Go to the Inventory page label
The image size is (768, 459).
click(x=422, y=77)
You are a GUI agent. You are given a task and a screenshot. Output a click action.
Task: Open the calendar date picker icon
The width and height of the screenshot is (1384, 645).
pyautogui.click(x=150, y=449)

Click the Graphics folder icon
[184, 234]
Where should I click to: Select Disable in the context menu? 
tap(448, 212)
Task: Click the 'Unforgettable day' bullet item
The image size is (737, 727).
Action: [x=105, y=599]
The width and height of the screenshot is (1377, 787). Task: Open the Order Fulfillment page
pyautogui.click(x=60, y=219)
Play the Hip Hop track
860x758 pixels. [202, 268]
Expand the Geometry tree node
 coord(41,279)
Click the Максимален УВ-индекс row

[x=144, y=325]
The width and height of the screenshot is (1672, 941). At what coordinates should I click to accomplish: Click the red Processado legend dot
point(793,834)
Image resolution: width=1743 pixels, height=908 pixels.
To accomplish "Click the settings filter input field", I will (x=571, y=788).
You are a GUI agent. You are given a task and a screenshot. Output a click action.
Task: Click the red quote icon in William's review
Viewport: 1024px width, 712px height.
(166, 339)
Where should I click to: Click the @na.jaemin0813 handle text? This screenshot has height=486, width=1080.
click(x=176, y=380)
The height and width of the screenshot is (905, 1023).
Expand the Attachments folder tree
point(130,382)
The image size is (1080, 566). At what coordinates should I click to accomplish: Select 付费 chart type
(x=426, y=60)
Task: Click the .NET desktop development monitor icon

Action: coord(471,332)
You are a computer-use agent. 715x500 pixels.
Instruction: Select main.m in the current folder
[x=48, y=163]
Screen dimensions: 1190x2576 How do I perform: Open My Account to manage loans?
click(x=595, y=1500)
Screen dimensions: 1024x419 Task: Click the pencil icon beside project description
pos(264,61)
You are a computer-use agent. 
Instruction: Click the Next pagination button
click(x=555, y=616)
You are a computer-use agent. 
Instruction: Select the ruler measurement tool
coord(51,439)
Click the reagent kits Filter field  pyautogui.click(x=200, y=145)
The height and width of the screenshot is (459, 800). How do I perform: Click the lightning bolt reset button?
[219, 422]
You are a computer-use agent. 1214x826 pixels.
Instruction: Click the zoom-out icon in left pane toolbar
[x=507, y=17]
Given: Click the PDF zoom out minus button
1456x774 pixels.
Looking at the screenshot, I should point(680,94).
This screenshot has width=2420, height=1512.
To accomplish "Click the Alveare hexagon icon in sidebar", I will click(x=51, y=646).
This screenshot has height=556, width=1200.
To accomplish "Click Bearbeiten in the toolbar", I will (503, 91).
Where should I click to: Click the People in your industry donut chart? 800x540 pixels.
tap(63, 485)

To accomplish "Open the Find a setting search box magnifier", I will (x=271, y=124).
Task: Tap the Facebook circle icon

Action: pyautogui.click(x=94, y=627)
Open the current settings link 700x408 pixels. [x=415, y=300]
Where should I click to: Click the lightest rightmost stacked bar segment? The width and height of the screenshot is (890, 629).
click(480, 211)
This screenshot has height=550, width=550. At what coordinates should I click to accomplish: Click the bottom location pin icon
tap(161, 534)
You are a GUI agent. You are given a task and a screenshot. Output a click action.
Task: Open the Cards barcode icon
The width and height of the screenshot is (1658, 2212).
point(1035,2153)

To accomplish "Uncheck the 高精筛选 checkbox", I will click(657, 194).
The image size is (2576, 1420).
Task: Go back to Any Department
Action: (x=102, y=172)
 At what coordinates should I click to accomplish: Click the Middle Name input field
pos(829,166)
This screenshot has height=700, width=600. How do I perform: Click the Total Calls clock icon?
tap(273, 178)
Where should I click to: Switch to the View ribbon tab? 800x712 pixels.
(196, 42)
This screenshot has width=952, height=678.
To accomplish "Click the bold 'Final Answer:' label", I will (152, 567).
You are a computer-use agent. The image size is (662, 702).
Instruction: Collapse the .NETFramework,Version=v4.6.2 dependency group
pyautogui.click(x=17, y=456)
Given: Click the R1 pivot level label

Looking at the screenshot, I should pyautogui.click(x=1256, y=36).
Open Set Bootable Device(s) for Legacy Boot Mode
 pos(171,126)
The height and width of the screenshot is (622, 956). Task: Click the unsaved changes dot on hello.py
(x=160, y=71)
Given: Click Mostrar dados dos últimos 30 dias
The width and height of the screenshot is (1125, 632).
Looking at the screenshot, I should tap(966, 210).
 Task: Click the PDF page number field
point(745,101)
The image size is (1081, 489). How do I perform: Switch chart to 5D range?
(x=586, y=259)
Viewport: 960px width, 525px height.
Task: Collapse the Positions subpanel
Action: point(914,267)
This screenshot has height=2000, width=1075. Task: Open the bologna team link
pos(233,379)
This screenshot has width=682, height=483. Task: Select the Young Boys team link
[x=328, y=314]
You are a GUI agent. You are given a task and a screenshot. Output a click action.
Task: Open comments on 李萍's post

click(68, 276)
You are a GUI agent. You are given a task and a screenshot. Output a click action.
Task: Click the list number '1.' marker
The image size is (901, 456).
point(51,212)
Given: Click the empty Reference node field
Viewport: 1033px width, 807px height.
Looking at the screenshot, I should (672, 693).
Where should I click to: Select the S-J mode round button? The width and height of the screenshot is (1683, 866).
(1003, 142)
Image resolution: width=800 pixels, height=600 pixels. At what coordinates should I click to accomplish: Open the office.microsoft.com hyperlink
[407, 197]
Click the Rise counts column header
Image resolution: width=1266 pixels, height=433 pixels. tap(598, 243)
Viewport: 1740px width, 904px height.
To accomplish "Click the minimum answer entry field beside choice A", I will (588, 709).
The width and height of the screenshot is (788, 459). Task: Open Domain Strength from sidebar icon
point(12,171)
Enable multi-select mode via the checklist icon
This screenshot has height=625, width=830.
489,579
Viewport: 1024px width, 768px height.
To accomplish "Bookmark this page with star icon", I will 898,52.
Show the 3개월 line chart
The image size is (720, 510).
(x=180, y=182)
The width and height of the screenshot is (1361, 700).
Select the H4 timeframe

* [Try it]
What do the lines above say from the one containing "Instruction: Collapse the" down to the one containing "Given: Click Mostrar"? Return them exactly, both end lines included, and only them.

* [Task solution]
Instruction: Collapse the .NETFramework,Version=v4.6.2 dependency group
pyautogui.click(x=17, y=456)
Given: Click the R1 pivot level label

Looking at the screenshot, I should pyautogui.click(x=1256, y=36).
Open Set Bootable Device(s) for Legacy Boot Mode
 pos(171,126)
The height and width of the screenshot is (622, 956). Task: Click the unsaved changes dot on hello.py
(x=160, y=71)
Given: Click Mostrar dados dos últimos 30 dias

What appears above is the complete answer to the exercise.